I don't think so. I have has 6.3b since it first came out and that is not my experience.

True, the audio drop out are confined to OTA FOX and PBS and as I understand it has to do with an incompatibility with the HR10 software and their bit stream. It can be irritating but does not happen so often that I will go back.

All of my recording problems have been satellite material. Again the failures have been infrequent.

I think the lock-ups have to do with downloaded material or something with a individual recording. It always clears with the next refresh of directory or when a problem program is deleted.

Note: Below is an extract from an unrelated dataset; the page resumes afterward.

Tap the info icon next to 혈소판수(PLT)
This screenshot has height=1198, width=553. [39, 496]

Would be great to get a maintenance release to address both problems.


----------



## juliedrys (Sep 7, 2004)

This is by no means definitive, because it's only been 24 hours, but we did a Clear & Delete Program Data and have not had a reboot since. Before we did the C&D, we were experiencing reboots several times per day, with both 6.3a and 6.3b. 

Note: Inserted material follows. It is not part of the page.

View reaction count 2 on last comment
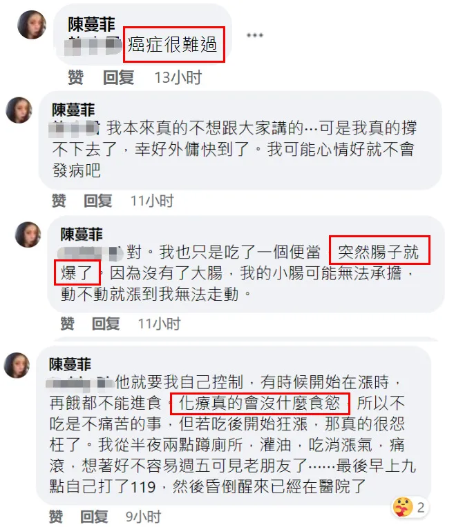 click(421, 507)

We've taken it through its paces, multiple recordings and OTA and DTV stuff, but so far not reboots or freezes. 

Fingers crossed that this works...Much easier than returning to 3.1f


----------



## CAL7 (May 11, 2004)

As mentioned above, mine (with 6.3a) is failing and rebooting within 10 minutes. I am trying a "Clear Program Data and to-Do List". It has been 12 hours and counting. Will this ever end? If not, how do I elegantly interrupt it?


----------



## JonR (May 1, 2004)

I finally said enough is enough (reboots) and pulled my original WD drive, upgraded to 6.3a not 6.3b yet, and hooked it up to a spare PC and booted to WD HD utilities. I ran a quick scan and YES the diagnostics program found errors and forced me to run an extended media surface scan which took an hour and a half. When completed the utility reported it found errors and "fixed" those errors. I installed the drive back into the Tivo and so far so good.

My theory is the initial 6.3x upgrade somehow, on some machines, corrupted several areas of the HD and this is the root cause of our problems. I believe if it was a software problem with 6.3x many more people would be complaining (how many HR10's are there in service).

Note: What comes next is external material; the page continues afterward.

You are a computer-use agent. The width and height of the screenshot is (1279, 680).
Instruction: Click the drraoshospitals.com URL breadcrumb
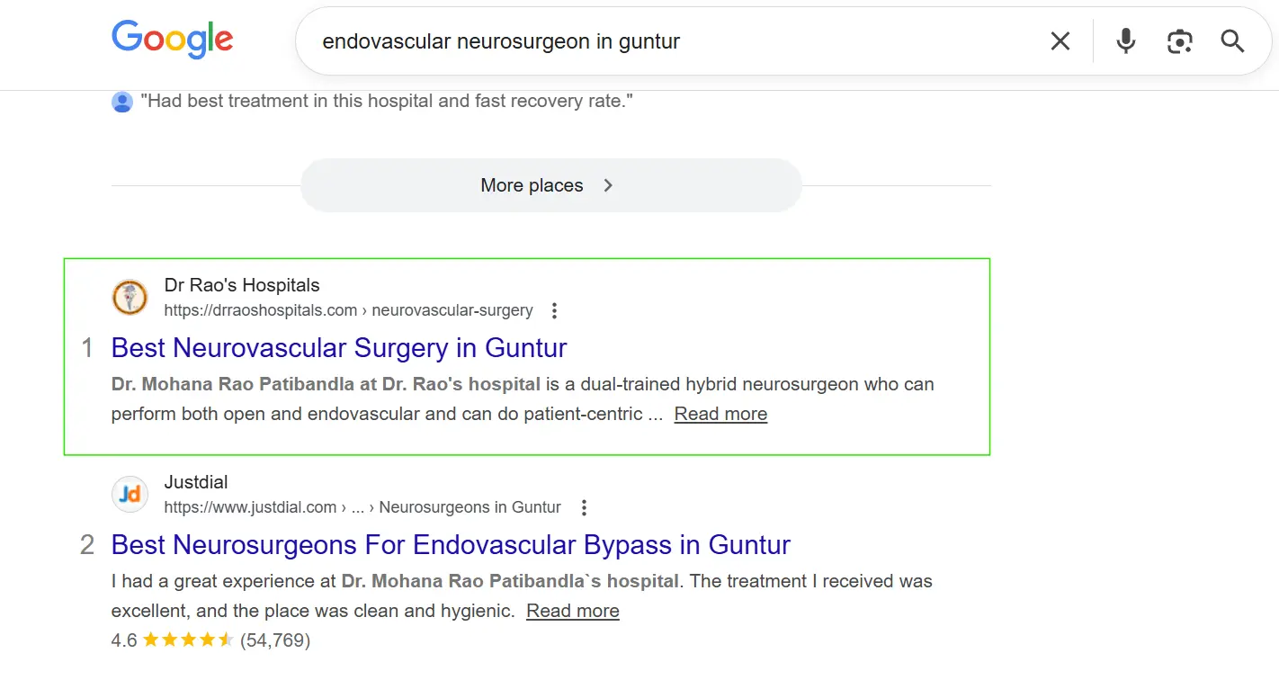pyautogui.click(x=348, y=311)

I hope the unit will now update to 6.3b which as of this writing it has not done.

John


----------



## CAL7 (May 11, 2004)

JonR said:


> I finally said enough is enough (reboots) and pulled my original WD drive, upgraded to 6.3a not 6.3b yet, and hooked it up to a spare PC and booted to WD HD utilities. .....John


Thanks for the idea. A couple of questions: Does the PC have to run linux, or is W2K ok? Is there a boot CD (ISO image) of the WD HD utilities available? If so, I would appreciate a pointer. Thanks.


----------



## JonR (May 1, 2004)

> _Originally Posted by *CAL7*_
> Thanks for the idea. A couple of questions: Does the PC have to run linux, or is W2K ok? Is there a boot CD (ISO image) of the WD HD utilities available? If so, I would appreciate a pointer.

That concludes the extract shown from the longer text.